In Ireland, we have engaged with this entire process in good faith. We have sensitised the European Commission to Northern Ireland issues and we believe the European Commission wants the best solution. As I said at the weekend, it has been a long-standing supporter of the Good Friday Agreement and the peace process. It has supported it with substantial funding over the years and a genuine commitment to have a sustained peace and reconciliation in Northern Ireland. That is its main rationale for the level of detailed engagement subsequent to the agreements that the British Government signed up to.

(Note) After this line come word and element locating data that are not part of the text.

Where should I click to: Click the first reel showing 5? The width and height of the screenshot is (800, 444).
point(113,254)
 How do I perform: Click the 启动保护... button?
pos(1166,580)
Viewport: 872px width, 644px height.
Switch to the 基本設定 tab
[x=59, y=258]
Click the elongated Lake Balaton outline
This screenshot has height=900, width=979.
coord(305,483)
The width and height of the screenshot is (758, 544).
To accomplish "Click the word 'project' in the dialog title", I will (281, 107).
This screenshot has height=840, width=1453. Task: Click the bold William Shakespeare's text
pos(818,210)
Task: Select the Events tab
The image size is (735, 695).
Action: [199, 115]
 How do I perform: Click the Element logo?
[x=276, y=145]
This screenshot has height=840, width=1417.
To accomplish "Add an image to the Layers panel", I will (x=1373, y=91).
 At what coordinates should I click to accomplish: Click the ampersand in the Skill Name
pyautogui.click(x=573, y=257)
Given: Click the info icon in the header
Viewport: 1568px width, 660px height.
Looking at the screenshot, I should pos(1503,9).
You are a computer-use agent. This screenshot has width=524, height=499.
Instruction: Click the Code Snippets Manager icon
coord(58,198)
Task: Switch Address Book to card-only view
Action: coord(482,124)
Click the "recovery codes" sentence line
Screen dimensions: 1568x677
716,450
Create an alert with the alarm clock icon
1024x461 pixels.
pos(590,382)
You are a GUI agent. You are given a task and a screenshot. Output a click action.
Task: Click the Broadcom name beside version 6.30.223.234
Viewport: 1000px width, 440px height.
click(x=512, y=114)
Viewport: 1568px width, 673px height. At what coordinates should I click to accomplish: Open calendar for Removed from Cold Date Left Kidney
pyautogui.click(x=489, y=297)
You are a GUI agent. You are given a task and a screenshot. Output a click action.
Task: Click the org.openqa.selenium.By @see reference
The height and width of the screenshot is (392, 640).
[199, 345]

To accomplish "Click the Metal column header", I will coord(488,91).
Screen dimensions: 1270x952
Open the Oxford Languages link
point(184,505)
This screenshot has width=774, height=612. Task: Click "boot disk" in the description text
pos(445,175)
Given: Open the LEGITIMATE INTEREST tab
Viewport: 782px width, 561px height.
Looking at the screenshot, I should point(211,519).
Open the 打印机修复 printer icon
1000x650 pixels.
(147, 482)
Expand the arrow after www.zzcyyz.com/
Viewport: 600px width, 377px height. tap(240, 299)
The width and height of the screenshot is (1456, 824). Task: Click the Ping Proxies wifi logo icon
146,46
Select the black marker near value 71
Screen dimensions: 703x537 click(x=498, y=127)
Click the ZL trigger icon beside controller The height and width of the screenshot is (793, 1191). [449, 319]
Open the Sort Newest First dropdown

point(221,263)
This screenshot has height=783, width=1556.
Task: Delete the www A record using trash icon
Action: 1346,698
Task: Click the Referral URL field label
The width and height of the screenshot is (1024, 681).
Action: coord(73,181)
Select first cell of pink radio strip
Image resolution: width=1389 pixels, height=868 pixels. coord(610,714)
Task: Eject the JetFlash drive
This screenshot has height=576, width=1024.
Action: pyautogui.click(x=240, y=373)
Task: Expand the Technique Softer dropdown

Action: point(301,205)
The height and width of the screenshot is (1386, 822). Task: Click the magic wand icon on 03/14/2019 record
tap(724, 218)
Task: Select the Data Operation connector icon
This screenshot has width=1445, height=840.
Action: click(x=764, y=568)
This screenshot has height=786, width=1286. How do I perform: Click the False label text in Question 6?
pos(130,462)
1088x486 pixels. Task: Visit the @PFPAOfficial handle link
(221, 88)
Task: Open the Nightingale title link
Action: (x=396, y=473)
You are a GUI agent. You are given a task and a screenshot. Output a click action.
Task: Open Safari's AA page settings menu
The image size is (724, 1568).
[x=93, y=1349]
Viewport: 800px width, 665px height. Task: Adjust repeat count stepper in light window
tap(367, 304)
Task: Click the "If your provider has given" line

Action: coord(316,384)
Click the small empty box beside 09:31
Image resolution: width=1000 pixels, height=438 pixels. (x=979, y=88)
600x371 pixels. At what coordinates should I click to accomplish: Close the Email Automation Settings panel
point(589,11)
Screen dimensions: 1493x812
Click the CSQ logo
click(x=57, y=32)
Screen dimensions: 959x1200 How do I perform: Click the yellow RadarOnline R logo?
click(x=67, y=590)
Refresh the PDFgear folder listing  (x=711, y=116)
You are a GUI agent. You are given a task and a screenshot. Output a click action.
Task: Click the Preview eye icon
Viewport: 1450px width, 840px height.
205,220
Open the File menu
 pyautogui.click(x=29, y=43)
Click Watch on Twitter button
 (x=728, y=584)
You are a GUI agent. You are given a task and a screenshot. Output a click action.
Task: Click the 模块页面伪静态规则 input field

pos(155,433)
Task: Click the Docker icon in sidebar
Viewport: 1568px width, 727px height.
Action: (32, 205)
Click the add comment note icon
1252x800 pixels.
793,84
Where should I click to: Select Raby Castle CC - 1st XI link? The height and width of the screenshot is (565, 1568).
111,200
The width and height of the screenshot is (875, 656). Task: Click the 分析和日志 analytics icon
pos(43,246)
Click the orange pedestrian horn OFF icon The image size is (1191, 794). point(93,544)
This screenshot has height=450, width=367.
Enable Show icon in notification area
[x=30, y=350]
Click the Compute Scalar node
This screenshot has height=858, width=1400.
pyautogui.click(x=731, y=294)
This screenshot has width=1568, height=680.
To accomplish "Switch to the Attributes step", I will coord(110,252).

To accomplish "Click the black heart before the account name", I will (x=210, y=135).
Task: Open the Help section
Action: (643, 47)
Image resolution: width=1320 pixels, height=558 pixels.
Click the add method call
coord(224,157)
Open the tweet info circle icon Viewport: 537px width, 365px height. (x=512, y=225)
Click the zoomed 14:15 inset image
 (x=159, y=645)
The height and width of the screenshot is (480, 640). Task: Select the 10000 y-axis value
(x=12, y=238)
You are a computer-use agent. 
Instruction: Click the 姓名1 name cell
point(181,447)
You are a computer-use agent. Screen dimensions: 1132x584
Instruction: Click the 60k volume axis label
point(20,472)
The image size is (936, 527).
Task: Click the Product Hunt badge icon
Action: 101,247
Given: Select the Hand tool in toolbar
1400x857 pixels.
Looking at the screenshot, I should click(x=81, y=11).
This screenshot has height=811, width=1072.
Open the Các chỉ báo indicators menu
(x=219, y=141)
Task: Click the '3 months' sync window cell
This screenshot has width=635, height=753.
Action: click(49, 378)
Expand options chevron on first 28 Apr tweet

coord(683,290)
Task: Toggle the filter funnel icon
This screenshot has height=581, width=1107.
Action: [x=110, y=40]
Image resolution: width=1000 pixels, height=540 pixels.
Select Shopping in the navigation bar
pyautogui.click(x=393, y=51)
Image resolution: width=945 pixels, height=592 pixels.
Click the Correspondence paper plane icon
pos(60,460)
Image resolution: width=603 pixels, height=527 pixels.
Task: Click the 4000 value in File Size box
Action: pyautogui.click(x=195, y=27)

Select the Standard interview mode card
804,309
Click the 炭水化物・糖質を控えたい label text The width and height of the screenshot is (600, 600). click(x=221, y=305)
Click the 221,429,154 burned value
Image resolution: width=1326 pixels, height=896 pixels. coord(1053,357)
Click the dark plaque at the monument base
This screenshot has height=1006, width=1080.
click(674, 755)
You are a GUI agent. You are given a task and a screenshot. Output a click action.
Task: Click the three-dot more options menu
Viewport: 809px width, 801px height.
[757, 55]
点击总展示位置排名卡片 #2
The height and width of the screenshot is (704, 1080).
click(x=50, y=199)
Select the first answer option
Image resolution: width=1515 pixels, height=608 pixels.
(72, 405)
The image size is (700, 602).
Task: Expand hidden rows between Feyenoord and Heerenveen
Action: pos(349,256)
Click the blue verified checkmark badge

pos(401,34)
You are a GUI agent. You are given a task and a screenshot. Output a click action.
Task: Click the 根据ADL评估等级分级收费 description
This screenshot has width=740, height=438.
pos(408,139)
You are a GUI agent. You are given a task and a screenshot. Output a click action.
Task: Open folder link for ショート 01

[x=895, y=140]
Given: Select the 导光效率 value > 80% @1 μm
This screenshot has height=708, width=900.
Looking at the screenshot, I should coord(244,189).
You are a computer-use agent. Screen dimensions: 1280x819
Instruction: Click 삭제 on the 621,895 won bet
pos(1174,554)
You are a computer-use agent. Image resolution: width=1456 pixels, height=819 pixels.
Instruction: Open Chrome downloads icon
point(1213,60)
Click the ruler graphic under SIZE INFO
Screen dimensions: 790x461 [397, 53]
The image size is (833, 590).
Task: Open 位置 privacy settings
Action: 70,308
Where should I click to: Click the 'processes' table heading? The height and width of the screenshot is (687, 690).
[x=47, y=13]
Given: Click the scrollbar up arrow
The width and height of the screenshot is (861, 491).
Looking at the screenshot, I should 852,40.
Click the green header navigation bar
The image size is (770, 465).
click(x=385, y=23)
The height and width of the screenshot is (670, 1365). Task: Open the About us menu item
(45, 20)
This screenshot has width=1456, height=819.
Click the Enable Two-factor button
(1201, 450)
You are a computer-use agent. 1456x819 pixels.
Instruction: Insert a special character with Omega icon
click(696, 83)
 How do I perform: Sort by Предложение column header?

The British Government signed up to the protocol as a condition of the trade and co-operation agreement. The trade and co-operation agreement would not have been signed off by the European Union without the protocol being signed off in advance. The British Government has knowingly signed up to that. The objective, of course, is to increase and protect jobs in Northern Ireland through access to the European Single Market. A unique solution was developed to facilitate continuing access to the Single Market for Northern Ireland with simultaneous access to the market in the United Kingdom.

The interaction between European Commission Vice President Šefčovič and the main sectors in Northern Ireland has confirmed that operational issues concerned them most, specifically checks and the operation of the protocol. We have acted in good faith and the European Commission has acted in good faith. A good faith response is required from the United Kingdom Government. It would be irresponsible, unwise and reckless to invoke Article 16 as a response to the proposals from the European Commission. If such an act was taken by the British Government, it would have far-reaching implications for the relationship between the United Kingdom and the European Union. It would also have implications for the relationship between the United Kingdom Government and the Irish Government as such action would not be in accordance with the spirit of partnership that has informed the peace process from the get-go and the creation of the entire architecture that underpins the Good Friday Agreement. That is my very strong view.

We are hearing, as Deputies Richmond and Haughey have outlined, similar vibes and sabre-rattling. I met with the President of the European Commission, Ursula von der Leyen, at COP26 yesterday and with the President of the European Council, Charles Michel, the day before who briefed me and updated me on the discussions between the EU and the UK. They were clear on the implications that would arise if such a decision were to be taken. I spoke with other EU leaders also, including briefly with the British Prime Minister, Boris Johnson, who was very involved in COP26. He is very aware that this issue needs to be resolved. When I said at the weekend that conditions exist for rapidly bring this to a conclusion, which Deputy Haughey raised, I meant that not in an optimistic tone but rather that the conditions do exist. Imposing the European Court of Justice, ECJ, as a response to proposals by Vice-President Šefčovič would be disingenuous and wrong. Anyone who knows about this issue will know that in regard to any issue that arises from the operation of the Single Market, it is accepted that the ECJ must be the governing body in that regard. It is in the interest of the people of Northern Ireland to have access to the Single Market.

At the COP26 summit, President Biden called me over to have a brief conversation with me after one of the sessions. He reiterated to me, in the strongest possible terms, how the Good Friday Agreement matters deeply to him and his administration. He said that he made this unequivocally clear to the British Government. I hope I have brought the Deputies up to date on the current situation. It is a very challenging and serious situation because international agreements have been entered into and signed off on. We must keep the needs of the people of Northern Ireland foremost in our minds as we proceed.